> _YOUR TASKS_
1. Please answer these questions about the yoga account, one line each:
(a) About how long ago did the writer first become interested in yoga?
(b) On which night of the week was the class that became a weekly ritual?
(c) For how many years did the writer run a yoga studio?
2. Extend the yoga account, picking up right after its final sentence.

> _EXCERPT PROVIDED_
== Segment start ==

I first got interested in yoga about 20 years ago. A co-worker looked at me and said, “You look like someone who would practice yoga.” And something just clicked.
I’d been going through some challenging times—which my co-worker didn’t know—and this just seemed like something I should try.
I went to my first class. I was the youngest by a good 20 years and I felt incredibly inflexible. But I also felt clarity and peace—for the first time in years, I felt like me.
That Wednesday night class became a weekly ritual of second chances that allowed me to move the needle forward in my life. It wasn’t some kind of magical moment—but it allowed me to see I wasn’t as broken as I thought I was. It pushed me in the direction to take better care of myself.
Eventually, I became a yoga instructor and opened and ran my own yoga studio for 14 years. I kept evolving over and over again and that studio became a lifeline to help others physically, mentally, and emotionally. But I started to feel like there had to be something more than just owning a yoga studio—that there was something bigger I was supposed to be doing.
About three years ago, I was at a professional event and met a man who was in the trucking industry. We started talking and I tried to pitch him on the idea of corporate yoga. He said, “Do you have anything for truck drivers to do in the cab of their truck?”

== Segment end ==

> _DATA SHOWN_
== Segment start ==

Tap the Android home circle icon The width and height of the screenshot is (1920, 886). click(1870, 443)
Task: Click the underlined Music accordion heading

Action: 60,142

== Segment end ==

> _YOUR RESPONSES_
1.
(a) About 20 years ago.
(b) Wednesday night.
(c) 14 years.

2.
I threw up my hands and said, “Mother Trucker Yoga!”
He stuck out his hand, shook mine and said, “That’s brilliant, let’s go into business.”
My husband, who’s always very practical—I call him my rock; I’m the balloon—said, “You should totally do it.”
The gentleman and I exchanged business cards, and he called the very next morning and said, “Well partner, are we doing this?”
That was November 2017. By February 2018, we built a company, shot video, had branding, gear and a website. We launched at the country’s biggest trucking show, MATS (the Mid-America Trucking Show) and it’s been the missing piece of my puzzle. I can be 100% myself with drivers—it was a total breath of fresh air to step into the trucking world.
Mother Trucker Yoga helps truckers incorporate yoga into their day—while they’re in the cab, while they’re fueling up, waiting for a load. It’s a philosophy anyone can follow to fit exercise into their day: Small, simple wins that help people feel better, sleep better, get healthier.
I closed my yoga studio in July 2019 and bought my partner out in February 2019.
I love that this business has given me the chance to do all these things I never did before. I’m a college drop-out; a “B” student. And yet, here I am, figuring it out, doing things and making it work. People like to say “I’m not…” good at numbers, a writer, smart enough, whatever. I like to say, “You jump and you’ll be given the tools to land.” It might not be a perfect landing, but it will be ok.
The trucking community has been so open and wonderful to work with. I have met some the neatest, hardest-working people in this role. Truck drivers are the lifeline of America, yet pre-COVID how many people really thought much about how food and products got to their door?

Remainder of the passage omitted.